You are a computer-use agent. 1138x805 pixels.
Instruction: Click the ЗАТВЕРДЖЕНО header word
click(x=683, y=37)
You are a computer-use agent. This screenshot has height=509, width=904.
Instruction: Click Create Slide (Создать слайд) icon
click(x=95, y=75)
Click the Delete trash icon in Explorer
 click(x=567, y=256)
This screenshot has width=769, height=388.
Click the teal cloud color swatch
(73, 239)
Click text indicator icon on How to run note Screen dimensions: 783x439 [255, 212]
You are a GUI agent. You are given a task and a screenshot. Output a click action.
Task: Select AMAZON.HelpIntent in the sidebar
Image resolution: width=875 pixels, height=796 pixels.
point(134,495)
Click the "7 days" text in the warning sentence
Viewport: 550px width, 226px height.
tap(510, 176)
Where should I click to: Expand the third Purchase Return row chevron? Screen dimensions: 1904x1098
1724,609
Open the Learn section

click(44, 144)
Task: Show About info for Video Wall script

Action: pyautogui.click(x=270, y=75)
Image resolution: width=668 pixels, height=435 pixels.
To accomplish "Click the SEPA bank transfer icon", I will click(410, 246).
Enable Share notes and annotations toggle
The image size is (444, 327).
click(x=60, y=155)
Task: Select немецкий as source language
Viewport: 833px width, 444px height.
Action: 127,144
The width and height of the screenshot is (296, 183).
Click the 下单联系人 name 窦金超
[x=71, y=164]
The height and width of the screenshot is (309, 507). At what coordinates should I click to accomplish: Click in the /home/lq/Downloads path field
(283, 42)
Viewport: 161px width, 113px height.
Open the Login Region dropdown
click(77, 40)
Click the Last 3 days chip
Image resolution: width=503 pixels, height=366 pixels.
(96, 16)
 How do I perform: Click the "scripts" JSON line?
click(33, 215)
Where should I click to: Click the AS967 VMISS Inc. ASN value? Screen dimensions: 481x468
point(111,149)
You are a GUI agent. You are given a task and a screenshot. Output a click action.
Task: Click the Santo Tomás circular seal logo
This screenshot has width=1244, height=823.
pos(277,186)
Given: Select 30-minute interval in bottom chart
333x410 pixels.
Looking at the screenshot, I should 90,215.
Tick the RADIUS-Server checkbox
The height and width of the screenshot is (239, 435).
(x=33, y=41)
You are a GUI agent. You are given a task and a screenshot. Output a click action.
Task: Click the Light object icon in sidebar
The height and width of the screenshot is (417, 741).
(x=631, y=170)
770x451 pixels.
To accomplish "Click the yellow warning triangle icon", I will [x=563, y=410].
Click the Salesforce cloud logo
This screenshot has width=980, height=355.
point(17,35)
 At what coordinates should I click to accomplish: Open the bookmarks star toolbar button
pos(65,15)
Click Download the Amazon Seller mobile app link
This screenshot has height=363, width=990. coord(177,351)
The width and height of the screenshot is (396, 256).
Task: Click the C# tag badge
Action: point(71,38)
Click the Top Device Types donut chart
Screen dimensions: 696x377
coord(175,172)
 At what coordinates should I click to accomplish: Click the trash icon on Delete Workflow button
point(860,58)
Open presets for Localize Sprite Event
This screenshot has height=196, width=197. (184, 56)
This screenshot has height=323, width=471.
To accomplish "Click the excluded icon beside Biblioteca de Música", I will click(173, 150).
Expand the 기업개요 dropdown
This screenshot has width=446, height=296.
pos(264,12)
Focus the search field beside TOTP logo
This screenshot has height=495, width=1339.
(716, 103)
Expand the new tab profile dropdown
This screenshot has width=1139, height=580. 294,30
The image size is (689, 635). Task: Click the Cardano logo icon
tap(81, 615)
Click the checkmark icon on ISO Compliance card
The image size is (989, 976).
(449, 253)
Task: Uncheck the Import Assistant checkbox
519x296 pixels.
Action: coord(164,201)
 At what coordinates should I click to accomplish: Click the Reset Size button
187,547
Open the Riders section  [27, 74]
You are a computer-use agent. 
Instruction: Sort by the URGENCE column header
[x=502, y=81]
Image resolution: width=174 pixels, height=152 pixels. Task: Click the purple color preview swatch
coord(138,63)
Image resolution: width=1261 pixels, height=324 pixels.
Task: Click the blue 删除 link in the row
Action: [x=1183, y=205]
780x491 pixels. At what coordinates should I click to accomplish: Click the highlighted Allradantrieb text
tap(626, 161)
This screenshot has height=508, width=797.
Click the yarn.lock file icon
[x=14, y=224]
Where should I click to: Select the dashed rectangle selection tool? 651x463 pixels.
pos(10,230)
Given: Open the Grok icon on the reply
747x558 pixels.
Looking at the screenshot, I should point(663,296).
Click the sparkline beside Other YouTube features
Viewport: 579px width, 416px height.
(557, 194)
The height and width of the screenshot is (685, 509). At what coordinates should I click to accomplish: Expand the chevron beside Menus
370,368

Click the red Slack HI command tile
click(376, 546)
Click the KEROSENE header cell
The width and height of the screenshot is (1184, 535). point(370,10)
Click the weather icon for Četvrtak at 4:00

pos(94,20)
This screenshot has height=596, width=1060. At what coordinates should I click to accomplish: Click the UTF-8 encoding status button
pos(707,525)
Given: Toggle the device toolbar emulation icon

# Directive:
Can you give every line of the records above as a numbered list, leaving out the blank lines?

# Result below:
1. You are a computer-use agent. 1138x805 pixels.
2. Instruction: Click the ЗАТВЕРДЖЕНО header word
3. click(x=683, y=37)
4. You are a computer-use agent. This screenshot has height=509, width=904.
5. Instruction: Click Create Slide (Создать слайд) icon
6. click(x=95, y=75)
7. Click the Delete trash icon in Explorer
8.  click(x=567, y=256)
9. This screenshot has width=769, height=388.
10. Click the teal cloud color swatch
11. (73, 239)
12. Click text indicator icon on How to run note Screen dimensions: 783x439 [255, 212]
13. You are a GUI agent. You are given a task and a screenshot. Output a click action.
14. Task: Select AMAZON.HelpIntent in the sidebar
15. Image resolution: width=875 pixels, height=796 pixels.
16. point(134,495)
17. Click the "7 days" text in the warning sentence
18. Viewport: 550px width, 226px height.
19. tap(510, 176)
20. Where should I click to: Expand the third Purchase Return row chevron? Screen dimensions: 1904x1098
21. 1724,609
22. Open the Learn section
23. click(44, 144)
24. Task: Show About info for Video Wall script
25. Action: pyautogui.click(x=270, y=75)
26. Image resolution: width=668 pixels, height=435 pixels.
27. To accomplish "Click the SEPA bank transfer icon", I will click(410, 246).
28. Enable Share notes and annotations toggle
29. The image size is (444, 327).
30. click(x=60, y=155)
31. Task: Select немецкий as source language
32. Viewport: 833px width, 444px height.
33. Action: 127,144
34. The width and height of the screenshot is (296, 183).
35. Click the 下单联系人 name 窦金超
36. [x=71, y=164]
37. The height and width of the screenshot is (309, 507). At what coordinates should I click to accomplish: Click in the /home/lq/Downloads path field
38. (283, 42)
39. Viewport: 161px width, 113px height.
40. Open the Login Region dropdown
41. click(77, 40)
42. Click the Last 3 days chip
43. Image resolution: width=503 pixels, height=366 pixels.
44. (96, 16)
45.  How do I perform: Click the "scripts" JSON line?
46. click(33, 215)
47. Where should I click to: Click the AS967 VMISS Inc. ASN value? Screen dimensions: 481x468
48. point(111,149)
49. You are a GUI agent. You are given a task and a screenshot. Output a click action.
50. Task: Click the Santo Tomás circular seal logo
51. This screenshot has width=1244, height=823.
52. pos(277,186)
53. Given: Select 30-minute interval in bottom chart
54. 333x410 pixels.
55. Looking at the screenshot, I should 90,215.
56. Tick the RADIUS-Server checkbox
57. The height and width of the screenshot is (239, 435).
58. (x=33, y=41)
59. You are a GUI agent. You are given a task and a screenshot. Output a click action.
60. Task: Click the Light object icon in sidebar
61. The height and width of the screenshot is (417, 741).
62. (x=631, y=170)
63. 770x451 pixels.
64. To accomplish "Click the yellow warning triangle icon", I will [x=563, y=410].
65. Click the Salesforce cloud logo
66. This screenshot has width=980, height=355.
67. point(17,35)
68.  At what coordinates should I click to accomplish: Open the bookmarks star toolbar button
69. pos(65,15)
70. Click Download the Amazon Seller mobile app link
71. This screenshot has height=363, width=990. coord(177,351)
72. The width and height of the screenshot is (396, 256).
73. Task: Click the C# tag badge
74. Action: point(71,38)
75. Click the Top Device Types donut chart
76. Screen dimensions: 696x377
77. coord(175,172)
78.  At what coordinates should I click to accomplish: Click the trash icon on Delete Workflow button
79. point(860,58)
80. Open presets for Localize Sprite Event
81. This screenshot has height=196, width=197. (184, 56)
82. This screenshot has height=323, width=471.
83. To accomplish "Click the excluded icon beside Biblioteca de Música", I will click(173, 150).
84. Expand the 기업개요 dropdown
85. This screenshot has width=446, height=296.
86. pos(264,12)
87. Focus the search field beside TOTP logo
88. This screenshot has height=495, width=1339.
89. (716, 103)
90. Expand the new tab profile dropdown
91. This screenshot has width=1139, height=580. 294,30
92. The image size is (689, 635). Task: Click the Cardano logo icon
93. tap(81, 615)
94. Click the checkmark icon on ISO Compliance card
95. The image size is (989, 976).
96. (449, 253)
97. Task: Uncheck the Import Assistant checkbox
98. 519x296 pixels.
99. Action: coord(164,201)
100.  At what coordinates should I click to accomplish: Click the Reset Size button
101. 187,547
102. Open the Riders section  [27, 74]
103. You are a computer-use agent. 
104. Instruction: Sort by the URGENCE column header
105. [x=502, y=81]
106. Image resolution: width=174 pixels, height=152 pixels. Task: Click the purple color preview swatch
107. coord(138,63)
108. Image resolution: width=1261 pixels, height=324 pixels.
109. Task: Click the blue 删除 link in the row
110. Action: [x=1183, y=205]
111. 780x491 pixels. At what coordinates should I click to accomplish: Click the highlighted Allradantrieb text
112. tap(626, 161)
113. This screenshot has height=508, width=797.
114. Click the yarn.lock file icon
115. [x=14, y=224]
116. Where should I click to: Select the dashed rectangle selection tool? 651x463 pixels.
117. pos(10,230)
118. Given: Open the Grok icon on the reply
119. 747x558 pixels.
120. Looking at the screenshot, I should point(663,296).
121. Click the sparkline beside Other YouTube features
122. Viewport: 579px width, 416px height.
123. (557, 194)
124. The height and width of the screenshot is (685, 509). At what coordinates should I click to accomplish: Expand the chevron beside Menus
125. 370,368
126. Click the red Slack HI command tile
127. click(376, 546)
128. Click the KEROSENE header cell
129. The width and height of the screenshot is (1184, 535). point(370,10)
130. Click the weather icon for Četvrtak at 4:00
131. pos(94,20)
132. This screenshot has height=596, width=1060. At what coordinates should I click to accomplish: Click the UTF-8 encoding status button
133. pos(707,525)
134. Given: Toggle the device toolbar emulation icon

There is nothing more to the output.